Malam masih sunyi, hanya diterangi bulan separuh yang mengintip dari balik awan tipis. Ardi duduk di teras rumah, secangkir kopi hitam sudah dingin di tangan. Umurnya sudah menginjak kepala tiga, namun masih sendiri. Bukan karena tak mau, hanya terlalu banyak memikirkan: "Apakah dia yang tepat? Apakah ini akan bertahan? Bagaimana kalau gagal lagi?"
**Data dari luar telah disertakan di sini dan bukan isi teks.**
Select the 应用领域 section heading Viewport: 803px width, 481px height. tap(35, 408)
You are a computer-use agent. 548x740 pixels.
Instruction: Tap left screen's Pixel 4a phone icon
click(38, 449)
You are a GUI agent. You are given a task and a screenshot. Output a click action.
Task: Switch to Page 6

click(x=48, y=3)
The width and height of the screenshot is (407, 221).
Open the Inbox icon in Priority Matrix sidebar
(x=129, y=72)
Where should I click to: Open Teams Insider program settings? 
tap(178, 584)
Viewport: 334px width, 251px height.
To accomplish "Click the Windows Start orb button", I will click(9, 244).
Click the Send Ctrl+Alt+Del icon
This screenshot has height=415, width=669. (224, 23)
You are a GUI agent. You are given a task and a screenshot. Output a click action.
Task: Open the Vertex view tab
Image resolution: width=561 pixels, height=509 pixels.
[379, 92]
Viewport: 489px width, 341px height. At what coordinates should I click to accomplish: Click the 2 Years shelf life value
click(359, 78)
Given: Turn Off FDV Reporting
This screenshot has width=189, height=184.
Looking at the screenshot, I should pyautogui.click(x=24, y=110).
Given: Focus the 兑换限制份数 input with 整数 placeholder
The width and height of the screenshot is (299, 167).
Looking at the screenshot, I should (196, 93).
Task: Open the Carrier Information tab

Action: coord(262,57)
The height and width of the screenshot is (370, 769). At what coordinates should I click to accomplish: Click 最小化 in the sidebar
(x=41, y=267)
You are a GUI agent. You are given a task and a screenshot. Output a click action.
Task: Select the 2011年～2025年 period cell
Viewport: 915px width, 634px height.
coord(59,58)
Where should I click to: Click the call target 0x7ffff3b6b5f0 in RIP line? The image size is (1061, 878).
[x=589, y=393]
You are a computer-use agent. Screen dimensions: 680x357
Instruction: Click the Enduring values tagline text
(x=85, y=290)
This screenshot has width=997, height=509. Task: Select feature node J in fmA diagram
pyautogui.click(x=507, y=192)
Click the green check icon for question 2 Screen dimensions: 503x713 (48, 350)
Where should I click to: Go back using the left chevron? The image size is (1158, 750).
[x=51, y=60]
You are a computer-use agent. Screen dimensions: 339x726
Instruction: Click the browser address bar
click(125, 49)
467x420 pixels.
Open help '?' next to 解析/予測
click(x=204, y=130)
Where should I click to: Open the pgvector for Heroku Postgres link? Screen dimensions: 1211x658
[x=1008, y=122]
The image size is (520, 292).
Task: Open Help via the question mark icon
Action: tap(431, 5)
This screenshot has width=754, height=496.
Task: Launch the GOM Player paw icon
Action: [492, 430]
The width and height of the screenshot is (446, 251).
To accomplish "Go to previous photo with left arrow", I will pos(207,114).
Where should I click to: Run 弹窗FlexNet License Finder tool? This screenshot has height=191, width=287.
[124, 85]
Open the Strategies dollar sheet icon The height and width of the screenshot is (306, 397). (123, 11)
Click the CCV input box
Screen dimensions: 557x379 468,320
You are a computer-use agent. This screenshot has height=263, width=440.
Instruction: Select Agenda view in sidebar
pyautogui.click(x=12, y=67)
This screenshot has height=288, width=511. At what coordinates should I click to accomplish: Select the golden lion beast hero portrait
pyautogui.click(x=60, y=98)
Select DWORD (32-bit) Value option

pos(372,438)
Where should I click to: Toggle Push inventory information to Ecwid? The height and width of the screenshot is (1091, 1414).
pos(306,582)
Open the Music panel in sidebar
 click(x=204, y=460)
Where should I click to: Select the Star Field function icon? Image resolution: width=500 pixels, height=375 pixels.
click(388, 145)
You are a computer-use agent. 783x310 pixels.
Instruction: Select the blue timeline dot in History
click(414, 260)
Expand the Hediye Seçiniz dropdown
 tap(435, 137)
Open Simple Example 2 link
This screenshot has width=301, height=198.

Tiba-tiba, dari atap tetangga, terdengar suara itu. Awalnya seperti tangisan bayi, lalu berubah menjadi raungan panjang yang memecah kesunyian. Kucing kawin. Dua ekor kucing tetangga—satu jantan hitam legam, satu betina berwarna oren—sedang bertarung sekaligus bercinta di atas genteng. Suaranya kasar, liar, tanpa malu. Mereka berguling, mencakar, menggigit, tapi tak pernah berhenti mendekat satu sama lain.
Ardi menggelengkan kepala, tersenyum kecil. “Berisik sekali kalian,” gumamnya. Tapi ia tak beranjak. Malah ia mendengarkan lebih seksama. Di antara raungan itu, ada ritme—naluri murni yang tak perlu kata-kata, tak perlu janji, tak perlu takut ditolak.
Ia teringat mantan kekasihnya yang pergi dua tahun lalu. Mereka selalu berdebat soal masa depan: “Kapan nikah? Kapan punya anak? Kamu terlalu santai, Ardi!” Akhirnya, hubungan itu mati pelan-pelan karena terlalu banyak pertanyaan, tanpa kepastian.
Sementara kucing-kucing itu… mereka tak bertanya. Mereka hanya mengikuti apa yang alam bisikkan: birahi, tarikan tak terlihat yang membuat mereka nekat melompat dari atap ke atap, bertarung dengan rival, hanya untuk satu momen penyatuan. Sakit? Pasti. Cakar berdarah, bulu rontok. Tapi besok malam, jika birahi datang lagi, mereka akan ulangi semuanya. Tanpa penyesalan.
Ardi menatap langit. “Mungkin manusia terlalu rumit,” bisiknya pada dirinya sendiri. “Kita takut gagal, takut terluka, takut sendirian. Padahal hidup ini seperti kucing kawin: penuh suara berisik, penuh luka kecil, tapi itu bukti kita masih hidup, masih menginginkan sesuatu.”
Pagi harinya, saat matahari baru muncul, Ardi membuka ponsel. Ia menghubungi nomor lama—teman perempuan yang dulu pernah dekat dengannya, tapi tak pernah berani didekati lebih jauh. “Hai, lama tak jumpa. Mau kopi bareng sometime?”
Tak ada overthinking lagi. Hanya langkah sederhana, seperti kucing yang melompat ke atap tetangga tanpa tahu apakah akan diterima atau dicakar.
Dan di suatu malam nanti, mungkin suara kucing kawin itu akan terdengar lagi—sebagai pengingat bahwa cinta, pada hakikatnya, adalah keberanian untuk mengikuti naluri, meski berisik, meski menyakitkan, meski tak ada jaminan.
Karena hidup tak butuh filsafat rumit. Kadang cukup mendengar suara malam, dan berani melompat.
Selamat menikmati secangkir kopi, dan kucing kawin yang menjadi filosofi.